I used this report to decide which keywords, adgroups and campaigns were totally ineffective.
In this report:
These metrics were calculated with the help of Advanced segment in Google Analytics. Display network campaign was disastrous considering it’s quality, but was very cheap, so I decided to give it another chance. Then optimized adgroups leaving only 1 keyword per group and only best performing ads (best CTR and conversion rate). The next step was duplicating best performing ads and using different destination URLs to test which ones are more effective. At last, got rid of the countries which brought us lower-quality leads (high Bounce rate plus users don’t use core features).
Finally my efforts brought results and Quality score of keywords increased for 1 point and became 5/10 (sometimes even blinked for 6/10). It was a huge breakthrough because significantly reduced average CPC.
I followed the advice of experts and created different campaigns for different geographical regions – US, Europe, Pacific. Logically this should have increased CTR and separate best-performing countries from ill-performing. Also I researched new keyword ideas and created new adgroups.
That geographical separation didn’t work. It ruined all I have achieved in previous month. It is a mystery to me, but quality scores decreased and CPC increased for all campaigns.So I got rid of geographical separation and all was back to square one – 1 campaign for all countries.
I Used totally awesome new PPC reports from Avinash (they are available for download). Here how they looked in my case with small customization (Revenue is replaced with Goal Value and Transactions with Goal Completions):
Comparing CPC vs RPC metrics is the coolest thing ever. Of course, RPC isn’t very accurate in case of non-profit, but still it mega rocks! Keyword/Matched query report useful for defining negative keywords and new ideas for ad groups:
I also used very helpful report “Keywords Match type Revenue” to find out that I should switch broad match to phrase match for some keywords.

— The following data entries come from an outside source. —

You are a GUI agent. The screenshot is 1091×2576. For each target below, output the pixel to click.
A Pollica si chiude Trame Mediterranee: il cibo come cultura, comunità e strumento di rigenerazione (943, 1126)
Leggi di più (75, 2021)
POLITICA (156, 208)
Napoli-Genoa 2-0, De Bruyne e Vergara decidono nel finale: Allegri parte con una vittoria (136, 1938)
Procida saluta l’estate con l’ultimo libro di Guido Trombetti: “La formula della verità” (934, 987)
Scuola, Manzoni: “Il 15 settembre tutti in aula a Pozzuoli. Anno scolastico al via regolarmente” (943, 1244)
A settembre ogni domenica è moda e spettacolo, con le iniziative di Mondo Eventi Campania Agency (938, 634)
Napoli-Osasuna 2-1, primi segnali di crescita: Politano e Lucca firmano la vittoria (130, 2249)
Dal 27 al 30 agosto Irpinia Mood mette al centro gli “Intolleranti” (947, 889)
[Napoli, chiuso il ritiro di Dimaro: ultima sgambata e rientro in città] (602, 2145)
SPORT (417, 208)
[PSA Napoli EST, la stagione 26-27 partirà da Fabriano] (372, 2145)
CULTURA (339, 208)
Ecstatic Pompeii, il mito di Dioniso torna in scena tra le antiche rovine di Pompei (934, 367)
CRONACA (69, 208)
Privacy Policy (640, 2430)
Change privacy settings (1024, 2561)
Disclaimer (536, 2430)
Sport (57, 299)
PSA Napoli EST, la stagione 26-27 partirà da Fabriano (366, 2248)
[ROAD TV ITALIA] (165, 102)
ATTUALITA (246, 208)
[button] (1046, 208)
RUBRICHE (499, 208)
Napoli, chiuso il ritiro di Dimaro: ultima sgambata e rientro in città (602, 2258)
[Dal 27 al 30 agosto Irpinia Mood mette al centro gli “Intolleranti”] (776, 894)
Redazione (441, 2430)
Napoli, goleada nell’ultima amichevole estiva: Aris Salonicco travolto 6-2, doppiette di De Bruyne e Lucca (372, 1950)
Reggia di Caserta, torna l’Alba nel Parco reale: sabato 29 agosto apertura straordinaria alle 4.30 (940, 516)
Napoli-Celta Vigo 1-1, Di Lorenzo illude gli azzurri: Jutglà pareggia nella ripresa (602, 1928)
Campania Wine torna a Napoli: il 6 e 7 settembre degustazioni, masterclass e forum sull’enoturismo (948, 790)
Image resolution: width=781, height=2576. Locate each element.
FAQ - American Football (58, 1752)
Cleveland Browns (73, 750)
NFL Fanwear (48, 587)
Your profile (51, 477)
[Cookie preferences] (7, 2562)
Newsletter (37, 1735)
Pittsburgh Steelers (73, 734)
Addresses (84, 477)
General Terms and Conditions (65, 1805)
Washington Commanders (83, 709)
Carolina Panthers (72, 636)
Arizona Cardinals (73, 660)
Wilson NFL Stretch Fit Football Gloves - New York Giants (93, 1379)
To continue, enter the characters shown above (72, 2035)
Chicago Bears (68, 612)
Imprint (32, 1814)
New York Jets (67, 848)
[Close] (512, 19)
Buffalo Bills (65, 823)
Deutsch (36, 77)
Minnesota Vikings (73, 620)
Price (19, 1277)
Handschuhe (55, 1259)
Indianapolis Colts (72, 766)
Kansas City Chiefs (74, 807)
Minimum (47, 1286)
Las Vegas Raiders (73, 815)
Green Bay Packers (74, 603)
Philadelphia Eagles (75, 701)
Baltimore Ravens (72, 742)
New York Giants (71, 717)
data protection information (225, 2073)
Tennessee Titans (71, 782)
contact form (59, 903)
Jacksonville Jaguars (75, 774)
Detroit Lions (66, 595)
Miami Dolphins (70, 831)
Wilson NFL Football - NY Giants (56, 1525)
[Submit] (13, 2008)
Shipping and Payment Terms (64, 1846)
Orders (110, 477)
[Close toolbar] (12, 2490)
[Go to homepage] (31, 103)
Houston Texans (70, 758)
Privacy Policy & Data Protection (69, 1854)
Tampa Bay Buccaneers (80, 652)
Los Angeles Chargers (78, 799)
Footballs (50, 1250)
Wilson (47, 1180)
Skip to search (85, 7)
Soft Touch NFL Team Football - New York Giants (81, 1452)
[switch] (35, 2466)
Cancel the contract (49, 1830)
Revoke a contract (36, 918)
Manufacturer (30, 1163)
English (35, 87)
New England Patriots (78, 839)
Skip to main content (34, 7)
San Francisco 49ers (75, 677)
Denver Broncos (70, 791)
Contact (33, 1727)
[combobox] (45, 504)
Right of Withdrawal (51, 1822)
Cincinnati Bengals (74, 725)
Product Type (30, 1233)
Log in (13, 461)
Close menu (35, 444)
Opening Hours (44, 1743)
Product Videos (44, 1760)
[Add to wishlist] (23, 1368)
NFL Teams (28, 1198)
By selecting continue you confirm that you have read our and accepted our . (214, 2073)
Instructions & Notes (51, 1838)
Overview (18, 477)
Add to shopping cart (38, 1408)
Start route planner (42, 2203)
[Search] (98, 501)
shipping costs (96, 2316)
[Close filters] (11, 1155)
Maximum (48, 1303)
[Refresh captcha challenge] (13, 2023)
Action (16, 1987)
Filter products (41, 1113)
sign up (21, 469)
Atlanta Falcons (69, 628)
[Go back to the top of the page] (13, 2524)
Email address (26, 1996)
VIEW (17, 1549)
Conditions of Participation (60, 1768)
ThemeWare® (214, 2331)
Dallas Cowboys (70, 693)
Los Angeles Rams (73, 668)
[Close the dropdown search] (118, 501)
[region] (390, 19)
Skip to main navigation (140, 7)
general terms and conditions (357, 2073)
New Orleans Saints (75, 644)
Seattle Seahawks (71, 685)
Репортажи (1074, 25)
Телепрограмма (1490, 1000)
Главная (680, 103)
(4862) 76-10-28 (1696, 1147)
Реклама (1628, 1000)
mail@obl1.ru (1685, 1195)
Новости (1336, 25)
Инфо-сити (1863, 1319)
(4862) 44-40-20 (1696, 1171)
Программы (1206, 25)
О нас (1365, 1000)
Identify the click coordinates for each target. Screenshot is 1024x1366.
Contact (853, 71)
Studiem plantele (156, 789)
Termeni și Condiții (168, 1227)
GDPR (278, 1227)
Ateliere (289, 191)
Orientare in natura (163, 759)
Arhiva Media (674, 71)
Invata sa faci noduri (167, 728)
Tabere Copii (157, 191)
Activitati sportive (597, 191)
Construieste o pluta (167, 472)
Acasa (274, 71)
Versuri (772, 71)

Comparing Cost to Revenue (or Total Goal Value in case of non-profits) will show you which match type brings you the most benefit per each keyword. This report I also learned from Avinash Kaushik’s article (except that I used Google Analytics to create it, due to zero budget allocated for analytics purposes :) ) You can download this report for GA here. I finally paused Display Network Campaign - it brought us absolutely rubbish traffic (not a single quality lead). And lots of efforts to change this state went all in vain.
The performance significantly increased: cost decreased and the quality of the traffic increased (less abandoners, more pages per visit, more time on site, higher conversion rate, more goals completed). More good users for lower cost. Everybody’s happy :)
Here’s how it looked liked in numbers:
This model of KPIs was inspired by AARRR-model for startups. Unfortunately, we have no profit, so the last and the most tasty green row remains blank for now.
Now we are facing the new challenge: how to increase number of impressions. We lost more than 70 % of Impression Share due to low AdRank, quality score remains only 5/10. But that’s a topic for another story :)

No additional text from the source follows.